Aug 15

Tim O'Reilly

Tim O'Reilly

Programming Collective Intelligence

cover of Programming Collective Intelligence

When Time Magazine picked "You" as their Person of the Year for 2006, they cemented the idea that Web 2.0 is about "user generated content" -- and that Wikipedia, YouTube, and MySpace are the heart of the Web 2.0 revolution. The true story is so much more complex than that. The content that users contribute explicitly to Web 2.0 sites is the small fraction that is visible above the surface. 80% of what matters is below, in the dark matter of implicitly-contributed data.
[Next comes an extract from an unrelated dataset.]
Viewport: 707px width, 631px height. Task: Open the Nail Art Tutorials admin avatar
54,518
In many ways, the defining moment of the Web 2.0 revolution was Google's invention of PageRank, the realization that every link on the World Wide Web was freighted with hidden meaning: a link is a vote about the importance of a site. Understanding those votes, and the relative importance of the sites that were voting, gave better search results than merely studying the web pages themselves. It was the breakthrough that launched Google on its path to becoming the most important tech company of the new century. PageRank is now one of hundreds of implicit factors that Google uses in deciding what search results to feature.

No one would characterize Google as a "user generated content" company, yet they are clearly at the very heart of Web 2.0. That's why I prefer the phrase "harnessing collective intelligence" as the touchstone of the revolution. A link is user-generated content, but PageRank is a technique for extracting intelligence from that content. So is Flickr's "interestingness" algorithm, or Amazon's "people who bought this product also bought...", Last.Fm's algorithms for "similar artist radio", ebay's reputation system, and Google's AdSense.
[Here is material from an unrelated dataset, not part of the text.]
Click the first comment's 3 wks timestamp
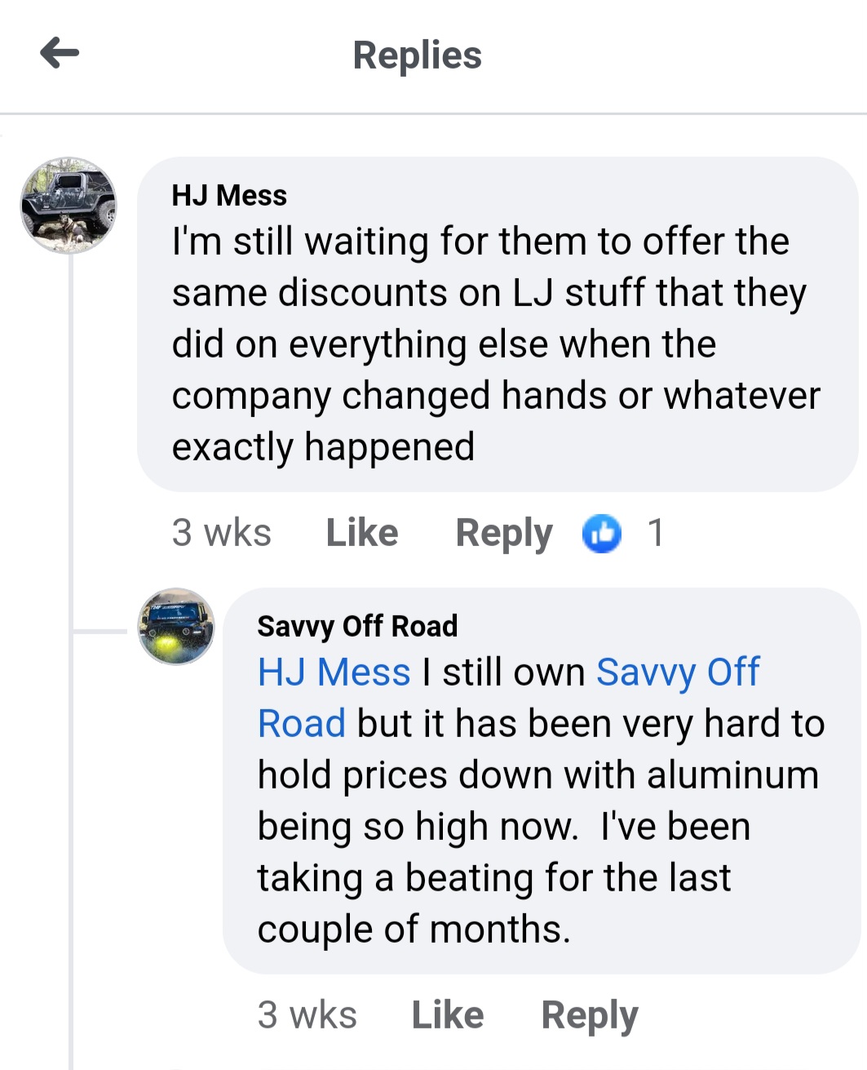This screenshot has height=1070, width=867. point(221,533)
I defined Web 2.0 as "the design of systems that harness network effects to get better the more people use them." Getting users to participate is the first step. Learning from those users and shaping your site based on what they do and pay attention to is the second step.

There has been an enormous amount of programming creativity applied to developing new techniques for extracting meaning (another word for "intelligence") from data. And more creativity is needed. We're still at the beginning of the collective intelligence revolution. But that's no excuse for re-inventing the wheel. So we decided to document the state of this emerging art.

Toby Segaran's new book, Programming Collective Intelligence, teaches algorithms and techniques for extracting meaning from data, including user data. This is the programmer's toolbox for Web 2.0. It's no longer enough to know how to build a database-backed web site. If you want to succeed, you need to know how to mine the data that users are adding, both explicitly and as a side-effect of their activity on your site.

There's been a lot written about Web 2.0 since we first coined the term in 2004, but in many ways, Toby's book is the first practical guide to programming Web 2.0 applications. (We won't tell you how to be the next Google, but we'll teach the basic techniques that are part of the price of entry. Better or more specialized algorithms are going to be the heart of each web 2.0 company's secret sauce.)

Take a look at the table of contents (or better yet, the book itself), and let me know what you think.

tags: web 2.0  | comments: 27   | Sphere It

Previous  |  Next

0 TrackBacks

TrackBack URL for this entry:

Comments: 27

  Michael R. Bernstein [08.15.07 10:32 PM]

The ToC is actually making my fingers itch to play with some of this stuff!

I just skimmed through the sample chapter (Chapter 4: Searching and Ranking), and I am impressed with the quick but rigorous progression through the topic. Also, the code examples are good, being short, simple, practical, and illustrative, without being dumbed down. If it is representative of the rest of the chapters listed in the TOC (some of which tackle much more complex techniques) I'd say you've got a real winner here.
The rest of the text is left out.